WINFIELD, Mo.—The cresting Mississippi River washed over more flood barriers Saturday but drier weather fed hopes of relief as the worst Midwest floods in 15 years added to billion-dollar losses, global food inflation fears and the political temperature in a U.S. election year.
Thunderstorms this week that had added to a month-long deluge let up and drier, cooler weather was forecast for saturated areas of Iowa, Missouri and Illinois where thousands of residents have been evacuated and hundreds of thousands of acres of prime farmland swamped.
In Winfield, Missouri, a levee break Friday sent a rush of muddy water across 3,000 acres of surrounding fields and prompted frantic efforts to hold back more water from the town of about 800 people north of St. Louis.
But those efforts failed shortly before dawn Saturday as the river pushed through a six-foot-high barrier of sandbags that stretched 2,000 feet) along the community's eastern edge.
"The water won," said Lincoln County emergency management spokesman Andy Binder.
The water was rising rapidly on Saturday through the area of about 100 homes, playgrounds and ballparks.
"It just came in under the barrier and then blew through it," said Winfield Mayor Harry Stonebraker. "It's terrible ... what the Mississippi can do."
"I was hoping it would hold," said a weary Mary Navarro, whose gray two-bedroom home was one of the first to succumb to the floodwaters on Saturday. "I'm going to miss that house."
Binder said the flooding was now expected to swamp between 50,000 acres and 70,000 acres in the county, with the river 13 feet above flood stage. But the river crested at Winfield overnight at 37.1 feet and water levels were falling.
Record Corn Prices
The Midwest storms and torrential rains have killed at least 24 people since late May. More than 38,000 people have been driven from their homes, mostly in Iowa where 83 of 99 counties have been declared disaster areas.
Fears that as many as 5 million acres of corn and soybeans have been lost to flooding in the world's largest grain and food exporter pushed corn and livestock prices to record highs in the last week.
Corn prices at the Chicago Board of Trade Friday traded at a record $8.25 per bushel, more than double the 40-year average. Stockpiles of corn in the United States—which normally ships more than half of all world corn exports—had already been projected at 13-year lows next year.
So the effect on global food prices as U.S. prices soar has alarmed everyone from central bankers to food aid groups.
Flood aid and relief was heating up as a political issue.
Democratic Party presidential candidate Barack Obama said Saturday that the Midwest levee breaks and damage to bridges, highways, locks and other decades-old structures were reasons to back his $60 billion spending proposal to modernize U.S. roads, bridges and waterways for competitiveness and jobs.
"We're falling behind," Obama told RadioIowa in a phone interview. "A 500-year flood, perhaps much of this damage could not have been prevented even if our infrastructure was top notch. But some of it could have been, and recovery could have proceeded more quickly."

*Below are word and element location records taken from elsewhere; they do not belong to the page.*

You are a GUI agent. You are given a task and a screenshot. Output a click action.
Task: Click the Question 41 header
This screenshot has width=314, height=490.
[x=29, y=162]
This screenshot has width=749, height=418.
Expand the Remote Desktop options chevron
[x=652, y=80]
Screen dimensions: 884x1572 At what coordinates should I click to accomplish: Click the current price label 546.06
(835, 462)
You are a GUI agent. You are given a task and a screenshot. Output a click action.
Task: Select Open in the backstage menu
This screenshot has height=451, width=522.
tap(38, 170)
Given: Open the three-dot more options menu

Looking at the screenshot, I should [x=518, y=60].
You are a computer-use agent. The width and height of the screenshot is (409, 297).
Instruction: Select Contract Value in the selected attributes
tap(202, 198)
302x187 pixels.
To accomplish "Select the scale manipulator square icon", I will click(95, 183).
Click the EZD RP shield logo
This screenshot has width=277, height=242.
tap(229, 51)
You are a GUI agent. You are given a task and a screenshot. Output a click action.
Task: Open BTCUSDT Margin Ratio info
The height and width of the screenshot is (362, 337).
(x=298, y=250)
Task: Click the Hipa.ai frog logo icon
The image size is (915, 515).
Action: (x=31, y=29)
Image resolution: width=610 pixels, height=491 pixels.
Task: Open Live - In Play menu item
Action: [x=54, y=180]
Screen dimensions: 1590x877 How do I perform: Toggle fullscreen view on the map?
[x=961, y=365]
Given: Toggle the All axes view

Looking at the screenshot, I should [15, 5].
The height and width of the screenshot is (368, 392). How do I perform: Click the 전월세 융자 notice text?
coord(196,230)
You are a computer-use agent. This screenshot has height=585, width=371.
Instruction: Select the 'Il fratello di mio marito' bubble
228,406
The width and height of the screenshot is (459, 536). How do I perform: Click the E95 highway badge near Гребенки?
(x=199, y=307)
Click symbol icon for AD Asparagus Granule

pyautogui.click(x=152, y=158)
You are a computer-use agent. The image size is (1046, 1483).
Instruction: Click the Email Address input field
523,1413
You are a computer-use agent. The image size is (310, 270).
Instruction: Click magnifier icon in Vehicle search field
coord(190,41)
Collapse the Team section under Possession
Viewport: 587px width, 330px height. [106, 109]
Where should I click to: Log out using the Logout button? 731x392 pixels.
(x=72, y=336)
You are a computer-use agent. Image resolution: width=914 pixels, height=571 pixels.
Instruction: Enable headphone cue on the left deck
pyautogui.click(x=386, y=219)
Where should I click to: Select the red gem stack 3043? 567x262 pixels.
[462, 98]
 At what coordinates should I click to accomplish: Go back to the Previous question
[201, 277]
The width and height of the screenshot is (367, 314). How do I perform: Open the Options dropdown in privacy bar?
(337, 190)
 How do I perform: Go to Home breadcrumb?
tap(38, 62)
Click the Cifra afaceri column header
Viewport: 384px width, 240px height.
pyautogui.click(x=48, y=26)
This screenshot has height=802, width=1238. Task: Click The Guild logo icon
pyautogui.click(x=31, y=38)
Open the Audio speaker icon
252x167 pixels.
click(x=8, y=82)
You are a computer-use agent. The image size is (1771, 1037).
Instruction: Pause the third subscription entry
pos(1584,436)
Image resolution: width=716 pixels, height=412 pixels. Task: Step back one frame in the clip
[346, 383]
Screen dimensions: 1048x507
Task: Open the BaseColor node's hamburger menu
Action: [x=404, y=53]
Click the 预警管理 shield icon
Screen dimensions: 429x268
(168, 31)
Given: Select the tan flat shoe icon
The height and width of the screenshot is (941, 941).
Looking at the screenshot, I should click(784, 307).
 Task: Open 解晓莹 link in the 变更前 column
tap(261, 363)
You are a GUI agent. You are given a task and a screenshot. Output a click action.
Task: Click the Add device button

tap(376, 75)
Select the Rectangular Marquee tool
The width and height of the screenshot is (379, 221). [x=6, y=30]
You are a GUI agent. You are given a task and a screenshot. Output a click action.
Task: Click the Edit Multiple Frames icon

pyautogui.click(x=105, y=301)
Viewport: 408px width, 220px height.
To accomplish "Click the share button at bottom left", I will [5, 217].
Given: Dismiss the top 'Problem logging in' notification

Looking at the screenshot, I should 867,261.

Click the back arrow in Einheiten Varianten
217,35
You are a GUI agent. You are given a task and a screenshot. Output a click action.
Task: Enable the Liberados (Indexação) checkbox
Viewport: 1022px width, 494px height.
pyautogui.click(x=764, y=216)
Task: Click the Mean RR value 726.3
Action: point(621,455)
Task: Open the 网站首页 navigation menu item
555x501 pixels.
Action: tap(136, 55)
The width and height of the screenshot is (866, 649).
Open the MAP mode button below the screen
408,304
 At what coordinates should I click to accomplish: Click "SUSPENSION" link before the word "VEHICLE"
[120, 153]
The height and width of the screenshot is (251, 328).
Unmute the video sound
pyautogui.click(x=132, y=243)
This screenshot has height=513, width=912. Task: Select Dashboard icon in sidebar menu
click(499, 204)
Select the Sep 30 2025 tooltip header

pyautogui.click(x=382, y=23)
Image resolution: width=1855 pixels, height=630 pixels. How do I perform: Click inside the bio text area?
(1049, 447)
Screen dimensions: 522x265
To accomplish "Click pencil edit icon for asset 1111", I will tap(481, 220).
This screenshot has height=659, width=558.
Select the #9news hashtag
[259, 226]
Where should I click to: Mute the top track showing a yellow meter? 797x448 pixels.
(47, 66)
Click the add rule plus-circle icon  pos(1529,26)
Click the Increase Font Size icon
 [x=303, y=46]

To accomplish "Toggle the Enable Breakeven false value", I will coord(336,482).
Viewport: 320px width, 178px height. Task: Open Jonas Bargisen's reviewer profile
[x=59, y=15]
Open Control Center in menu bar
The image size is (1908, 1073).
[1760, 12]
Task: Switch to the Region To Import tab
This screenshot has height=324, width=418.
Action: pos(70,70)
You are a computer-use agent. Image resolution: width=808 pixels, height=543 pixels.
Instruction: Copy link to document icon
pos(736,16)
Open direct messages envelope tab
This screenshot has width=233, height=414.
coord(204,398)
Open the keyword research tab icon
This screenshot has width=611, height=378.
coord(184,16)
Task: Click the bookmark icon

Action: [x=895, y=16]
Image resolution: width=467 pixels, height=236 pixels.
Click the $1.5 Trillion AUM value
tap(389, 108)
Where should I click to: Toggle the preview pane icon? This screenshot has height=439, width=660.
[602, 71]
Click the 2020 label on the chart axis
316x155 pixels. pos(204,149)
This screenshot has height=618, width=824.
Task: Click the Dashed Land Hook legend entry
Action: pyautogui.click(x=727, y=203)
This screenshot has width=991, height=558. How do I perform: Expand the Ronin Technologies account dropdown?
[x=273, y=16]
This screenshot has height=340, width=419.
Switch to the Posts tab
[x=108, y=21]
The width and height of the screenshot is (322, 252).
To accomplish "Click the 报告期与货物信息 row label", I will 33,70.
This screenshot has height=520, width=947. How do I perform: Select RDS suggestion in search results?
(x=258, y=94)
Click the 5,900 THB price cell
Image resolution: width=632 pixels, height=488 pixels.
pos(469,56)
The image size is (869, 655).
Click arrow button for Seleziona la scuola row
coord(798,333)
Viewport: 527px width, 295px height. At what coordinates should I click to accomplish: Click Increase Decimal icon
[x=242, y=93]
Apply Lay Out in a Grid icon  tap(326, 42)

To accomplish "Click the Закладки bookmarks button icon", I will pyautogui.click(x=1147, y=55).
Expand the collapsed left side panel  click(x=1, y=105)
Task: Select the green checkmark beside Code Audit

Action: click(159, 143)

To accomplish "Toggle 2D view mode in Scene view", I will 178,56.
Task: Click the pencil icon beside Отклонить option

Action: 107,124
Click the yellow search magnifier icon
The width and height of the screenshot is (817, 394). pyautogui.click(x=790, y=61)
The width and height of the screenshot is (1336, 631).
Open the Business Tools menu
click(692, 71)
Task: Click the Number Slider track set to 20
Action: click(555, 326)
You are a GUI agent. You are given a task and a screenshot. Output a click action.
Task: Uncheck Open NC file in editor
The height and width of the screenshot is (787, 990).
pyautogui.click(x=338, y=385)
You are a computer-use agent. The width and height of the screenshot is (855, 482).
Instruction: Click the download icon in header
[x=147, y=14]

Iowa Gov. Chet Culver said Friday 45,000 square miles of the state had been hit by tornadoes or flooding, including 340 towns, with extensive damage to road and rail lines at a cost of "tens of billions of dollars."
U.S. Army Corps of Engineers St. Louis District spokesman Alan Dooley said the strained situation with flood barriers on the river looked less dire downstream around St. Louis, where more sophisticated levee systems were in place.
"We have a high level of confidence ... that they will be well able to fend this off," Dooley said. "Downriver, you're looking at the crest still to arrive."
The Corps was forecasting that the river would crest again at St Louis on Monday at 38.7 feet, compared to the record 49.9 feet in the last major flood in 1993. At Cape Girardeau, 100 miles south of St Louis, the crest was expected on July 2 at 43 feet, compared to the record of 47.9 feet in 1993.
Dooley said those crests looked manageable with existing levees and flood control systems, but he added: "If we don't have any more rain."
The National Weather Service on Saturday said scattered thunderstorms were possible in a few parts of the southern and eastern Midwest through the weekend, but the areas worst-hit by torrential rains and floods this month looked to be dry.
Chemicals from farm fields and other toxic substances left behind as waters recede have created a potential health threat. Damaged municipal sewage systems in places like Cedar Rapids, Iowa, were releasing raw sewage into rivers. But drinking water supplies remain unpolluted in most areas, officials said.